Another example: police investigation of innocent party's conduct does not subject officer to liability
Several recent decisions in the sphere of governmental immunity have addressed police officers' exposure to liability when they detain, arrest, seize property, or otherwise interfere with the life of a citizen who is ultimately deemed to be entirely innocent of wrong-doing. The Court of Appeals addressed this issue again in Catherine Simmons v. Greektown Casino, LLC, and Steven Ford. Ford was called to the casino when Simmons was observed running cash through a slot machine. It appeared to Casino employees and the State Trooper that Simmons was deliberately feeding large amounts of cash into the slot machine in order to convert the cash into slot machine tickets in an amount below the $10,000.00 threshold where "money laundering" reports must be made to the government.

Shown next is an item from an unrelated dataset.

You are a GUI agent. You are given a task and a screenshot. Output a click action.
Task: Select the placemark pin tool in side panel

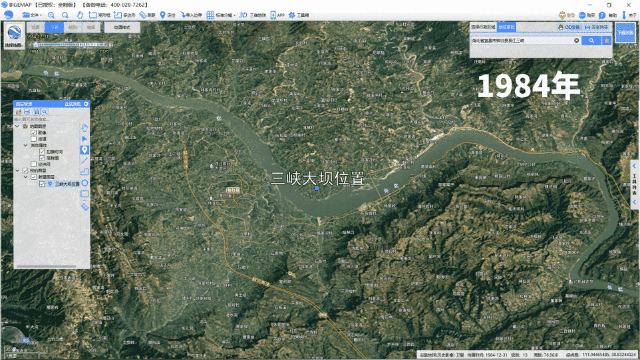coord(84,150)
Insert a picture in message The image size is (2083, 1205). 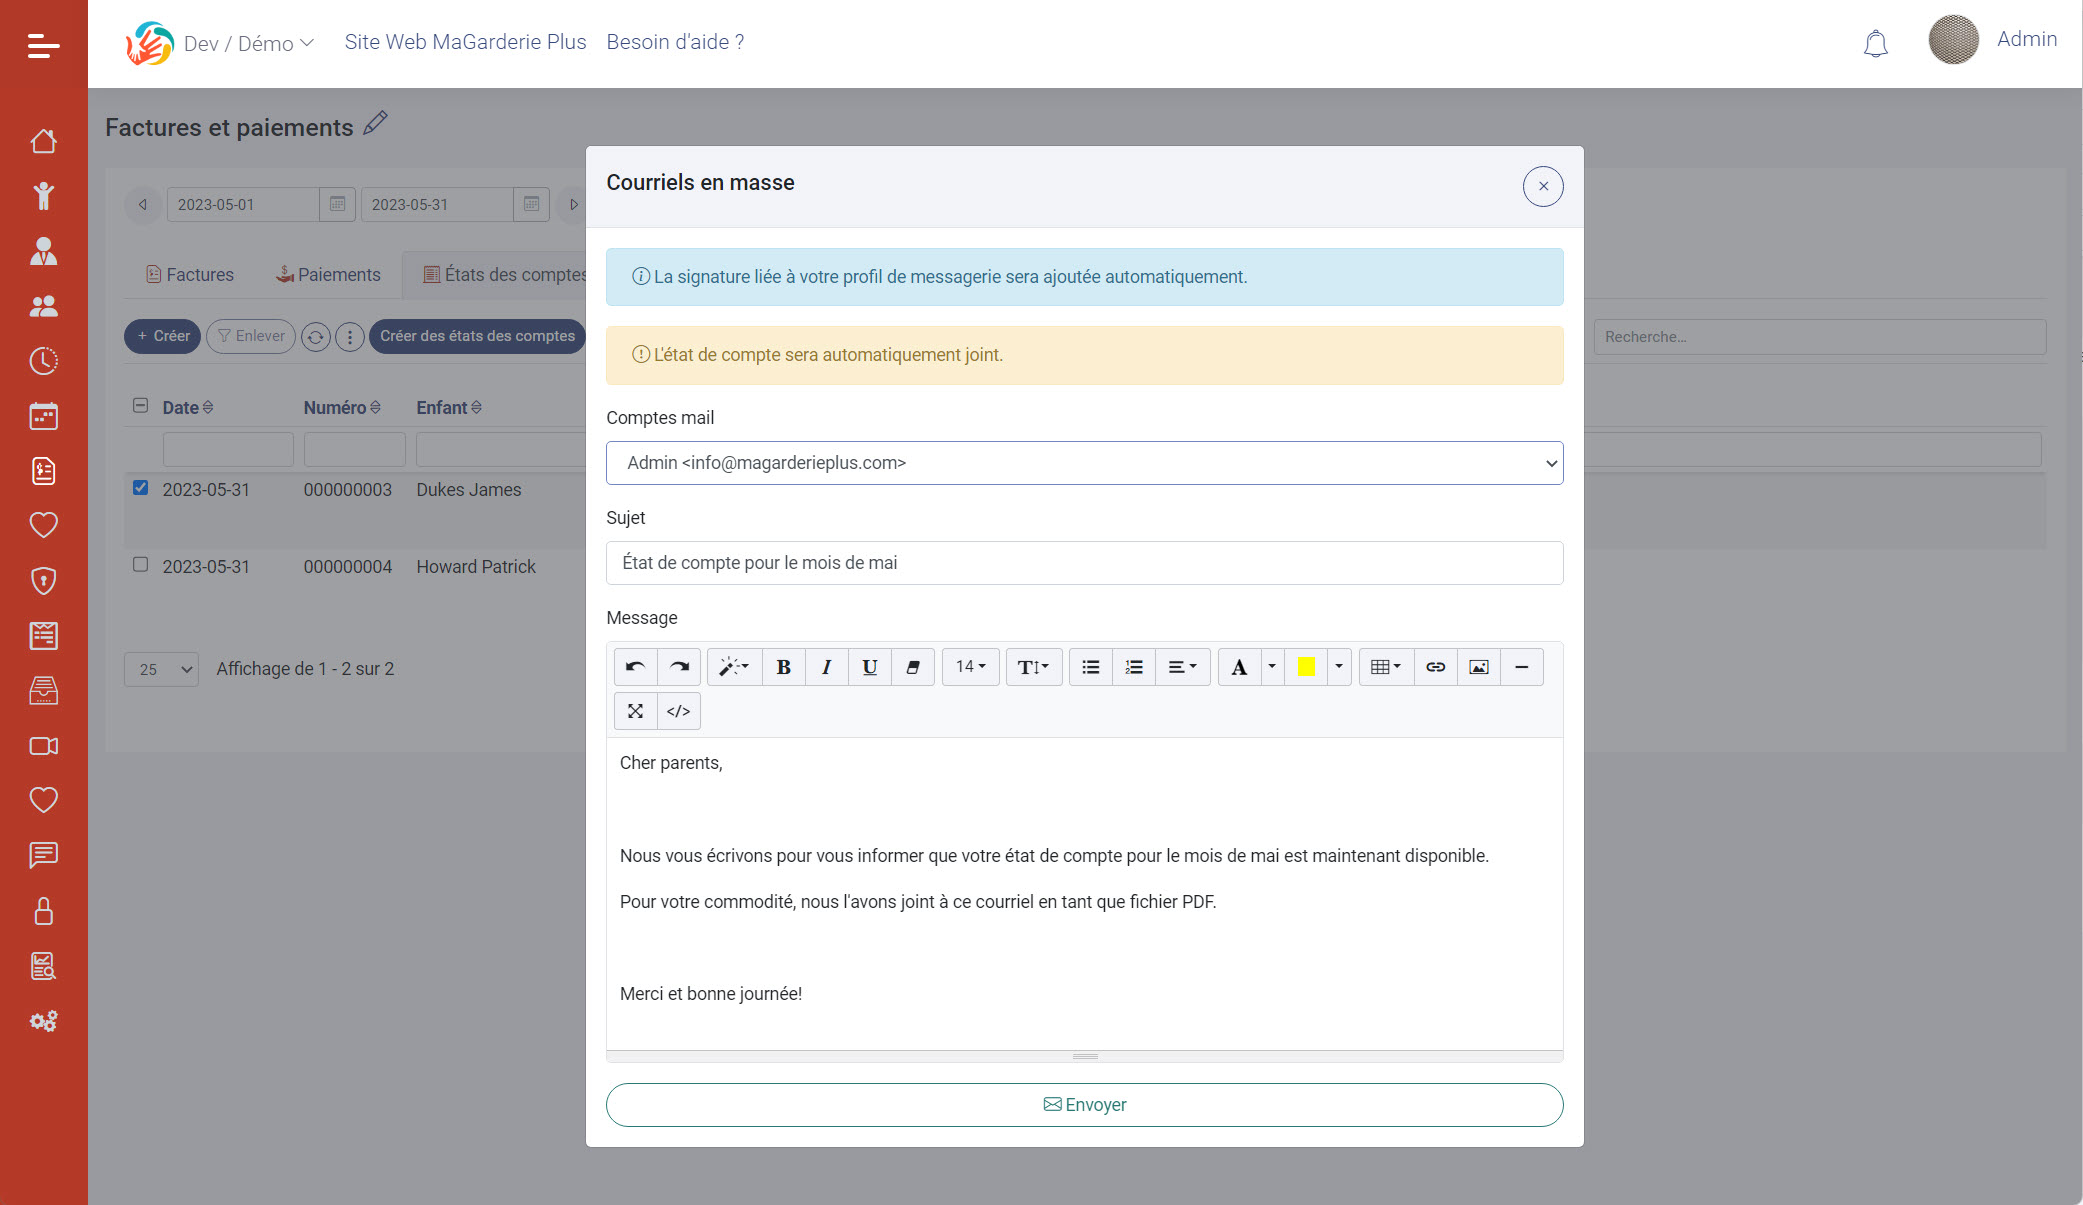click(x=1478, y=667)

It turned out that Simmons had recently refinanced her mortgage, leaving her with almost $40,000.00 in cash, and that her activities were entirely innocent. She filed suit against the Casino and Ford, arguing that the Trooper did not have reasonable grounds for detaining her or seizing her cash. The case against the Casino was dismissed without an appeal, but Simmons did appeal the judge's decision to toss the case against Ford. She argued that her pleadings created a question of fact with regard to whether Ford acted in good faith in violating her civil rights. In particular, she claimed that Ford was lying or mistaken in his claim that she was exchanging smaller bills for $100.00 bills. The Court of Appeals upheld the dismissal of Simmons' case, holding that to the extent she alleged a question of fact, it was not sufficiently material to defeat Ford's claim that he had acted in good faith. Viewed objectively, Simmons' actions were sufficient "suspicious" to warrant investigation.